* _SELECTED EXTRACT_:
* Begin *

In simulations of the Milky Way Galaxy (MW) using Lagrangian methods, stars, and dark matter are modeled through  $N$ -body simulations, and the gas dynamics is modeled using Lagrangian (particle-based) methods, such as smoothed particle hydrodynamics (SPH). Compared to Eulerian (mesh-based) methods, SPH offers advantages for galaxy simulations. For instance, SPH’s Galilean invariance handles non-symmetric systems, like a galaxy’s ISM. Moreover, SPH avoids numerical diffusion issues, which arise when the advection isn’t aligned with the mesh, ensuring accurate mass conservation even when managing the complex multi-phase ISM. In the  $N$ -body/SPH, individual particles represent a clump of dark matter, gas, or a group of stars, and it is desirable to use particles with as small mass as possible. In the state-of-the-art simulations, the mass resolution has reached  $\sim 10^3 M_{\odot}^{-1}$  [2, 3]. Further higher mass resolution is necessary to resolve the contribution of SNe

---

\*hirashima.keiya@astron.s.u-tokyo.ac.jp

<sup>1</sup>  $M_{\odot}$  (solar mass) is a unit of mass equal to that of the Sun.properly [4, 5]. To push forward the mass resolution to individual stars, i.e.,  $\sim 1 M_{\odot}$ , we are developing an  $N$ -body/SPH code for galaxy formation and evolution, ASURA-FDPS [6, 7]. Since such simulations consider multi-scale physics and are performed with supercomputers, a tiny fraction of short timescale regions become bottlenecks for large-scale parallel computations due to Amdal’s law. In hydrodynamics simulations, timescales become shorter in high-temperature, density, and pressure environments (e.g., supernova explosions i.e., SNe). We develop a machine learning model that learns from SN simulations in turbulent gas clouds with  $1 M_{\odot}$  resolution, to reduce the simulation cost by replacing direct numerical simulations of short time-step regions induced by SNe with the prediction from machine learning.

Here, we adopt a *surrogate model* that learns the relationship between the initial condition  $x$  of the simulation and the result  $y$  calculated by direct numerical simulations (DNS) for a certain time in the field. The surrogate model can predict results in fewer steps than DNS. Recent studies have developed convolutional neural network (CNNs)-based models to model turbulence [e.g., 8, 9, 10] for Eulerian simulations at field level. Compared to Eulerian simulations, which use voxel-wise data, applying CNNs to Lagrangian simulations is not straightforward. Nevertheless, there has been recent research on learning time evolution with CNNs in Lagrangian simulations by interpolating the particles onto voxels [e.g., 11, 12, 13]. Motivated by these studies, we develop a CNNs-based model that learns the relation between two distributions in voxels interpolated from SNe simulations in SPH.

## 2 Background

This section describes the motivations for accelerating this supernova feedback and briefly describes how one generates these training sets by direct supernova simulations. The setup for the simulations is similar to [13].

* End *

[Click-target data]
* Begin *

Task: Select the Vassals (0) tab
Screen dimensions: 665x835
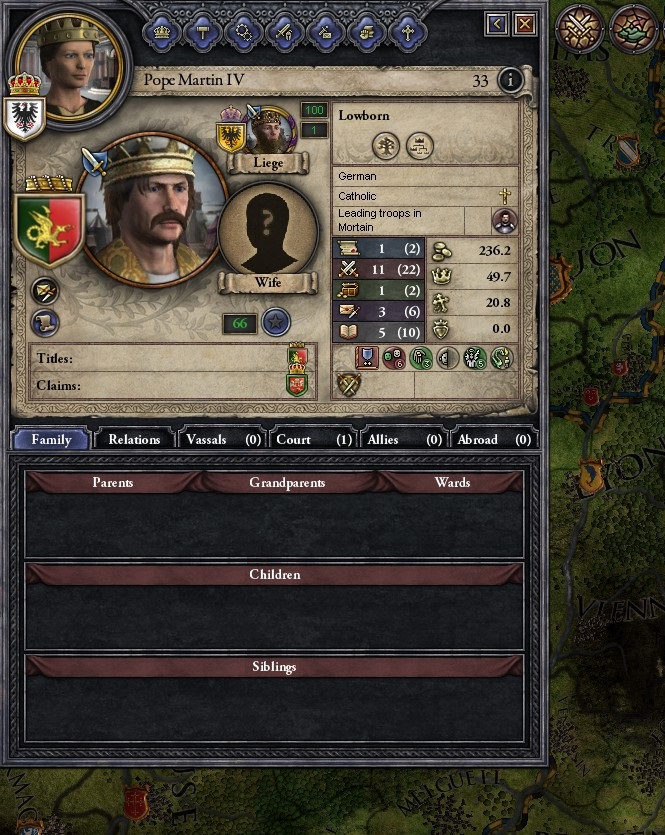Action: coord(223,439)
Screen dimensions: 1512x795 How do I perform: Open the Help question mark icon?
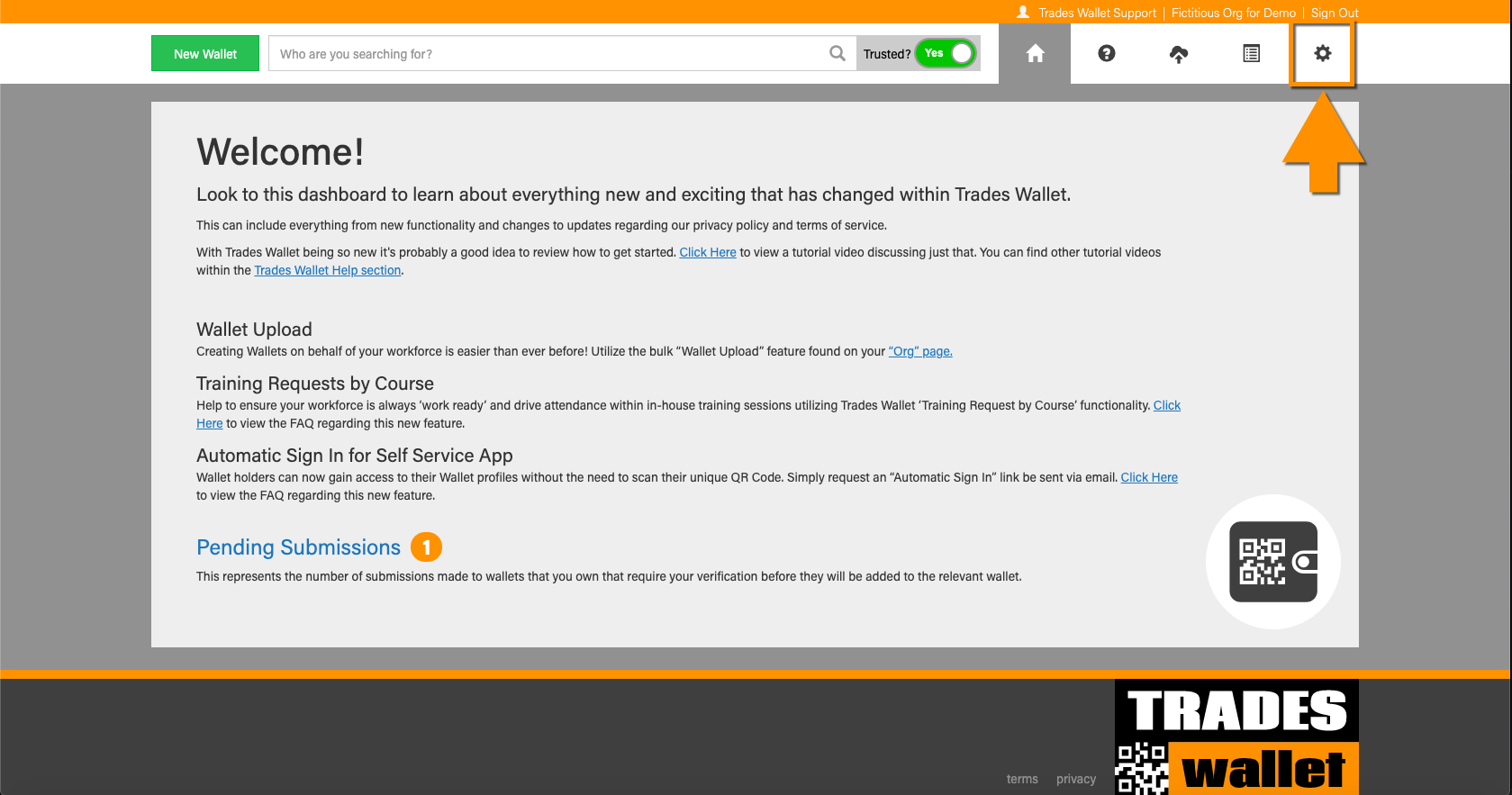tap(1107, 54)
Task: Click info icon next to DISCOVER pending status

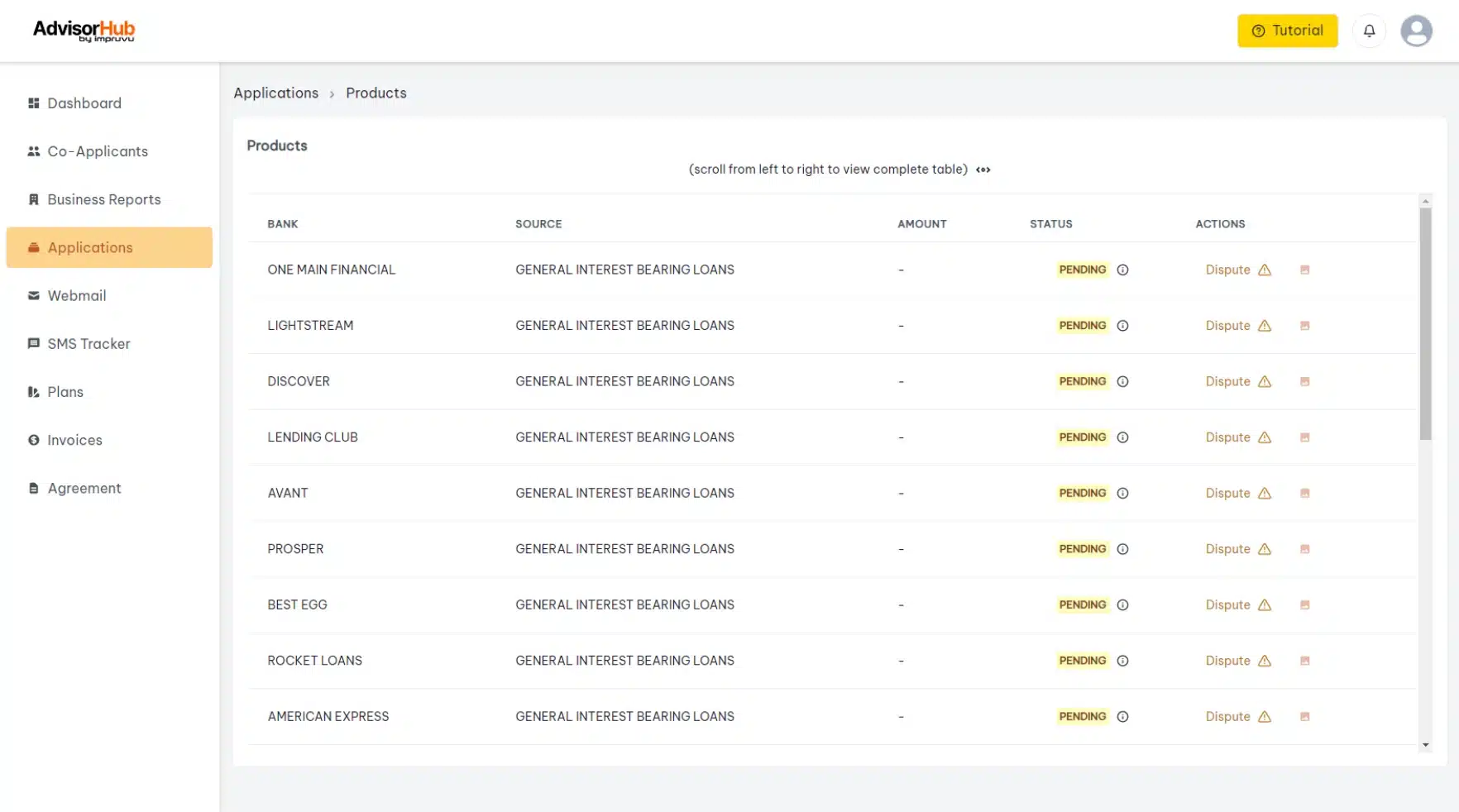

* End *

* _THINGS TO DO_:
A. Render this sentence from the galaxy-simulation passage in Spanish: "Compared to Eulerian (mesh-based) methods, SPH offers advantages for galaxy simulations."
B. Carry the galaxy-simulation passage forward from its final sentence.
The items have no connection to the galaxy-simulation passage.

* _ANSWERS TO THE TASKS_:
A. En comparación con los métodos eulerianos (basados en mallas), el SPH ofrece ventajas para las simulaciones de galaxias.

B.
**Bottlenecks in galaxy simulations** Scaling Milky Way (MW)-sized galaxy simulations to represent each star at a  $1 M_{\odot}$  resolution introduces computational challenges. Such simulations demand processing over  $10^{10}$  gas and star particles, two orders larger than current state-of-the-art simulations can handle. A core challenge is ensuring short timesteps for precision, especially in high-density and temperature regions. Recent galaxy simulations have adopted a hierarchical timestep method to reduce redundant computations. To illustrate, particles influenced by SNe, which are just a minor fraction of the galaxy, use much shorter timesteps than the rest. The majority can be managed with a longer, uniform timestep. However, even with the hierarchical timestep method in place, galaxy simulations encounter a significant challenge in communication overhead. For each minor timestep iteration, particles requiring it must be transferred among computation nodes. This frequent communication results in many idle CPU cores during these transfer periods. As the number of processors or steps amplifies, this communication overhead grows more pronounced, leading to decreased scalability. Therefore the scaling cannot be improved even though supercomputers are advanced and have a larger number of on-board CPU cores. This emphasizes the importance of surrogate models to quickly reconstruct the results requiring short steps (e.g., SNe) to improve these large galaxy simulations’ computational efficiency and scalability.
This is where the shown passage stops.